In applying this rule, the court did not seek to divine the specific intent of the parties concerning the ownership of any particular substance; rather, the aim was to ascertain the general intent of the parties, granting to each the ownership of the physical elements necessary to the reasonable enjoyment of his interest, Acker, 464 S.W.2d at 352 (quoting Kuntz, The Law Relating to Oil and Gas in Wyoming, 3 Wyo.L.J. 107, 112 (1949)). See also G. Jefferson Mason, Comment, Surface or Mineral: A Single Test, 23 Baylor L.Rev. 407, 414-15 (1971). In fact, the court recognized in Reed v. Wylie, 554 S.W.2d 169, 171 (Tex.1977) {Reed I) that disputes of this type rarely involve substances about which the parties had any specific intent whatsoever; rather, they are inclined to concern unnamed minerals which later become very valuable, the subsequent controversy determining only who will be enriched by the extraction of the substance. Id.
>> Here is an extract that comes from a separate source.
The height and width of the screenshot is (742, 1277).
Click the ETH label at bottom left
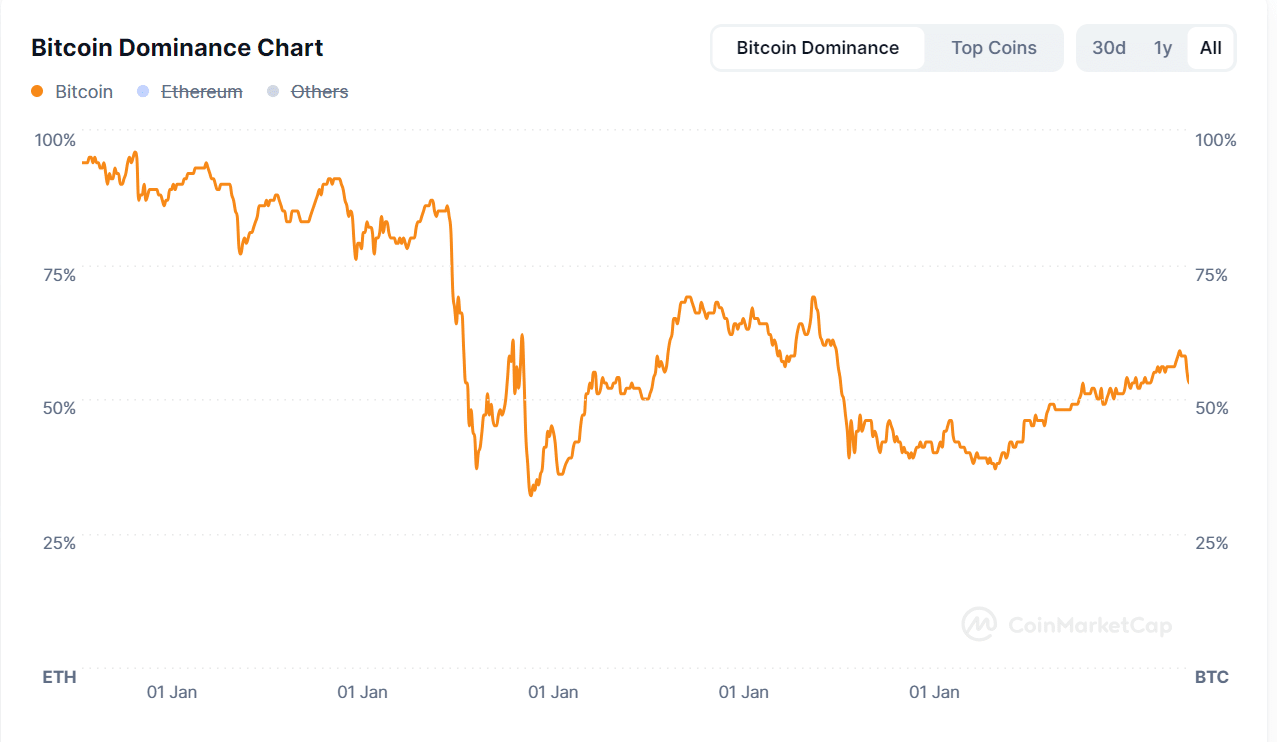click(59, 677)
Thus, the “surface destruction test” had its genesis in protecting surface owners from the uncompensated destruction of their interest by the exercise of the exploration and extraction rights of the “mineral” owner. A non-participating royalty interest, however, is non-possessory in that it does not entitle its owner to produce the minerals himself. It merely entitles its owner to a share of the production proceeds, free of the expenses of exploration and production. See generally Arnold v. Ashbel Smith Land Co., 307 S.W.2d 818, 825 (Tex.Civ.App. — Houston 1957, writ refd n.r.e.). The Richardson Heirs, by virtue of their non-participatory interest, are not entitled to come onto the land for any purpose, let alone to consume or deplete the surface in the pursuit of a mineral. See Lee Jones, Non-participating Royalty, 26 Tex.L.Rev. 569, 570 n. 4 (1948). Thus, they argue that the reservation of their interest did not become “ambiguous” by creating the potential that the Crewses would suffer uncompensated damage to the surface at their hands. The term “mineral,” they argue, ought to be construed according to its ordinary meaning to include uranium. We disagree.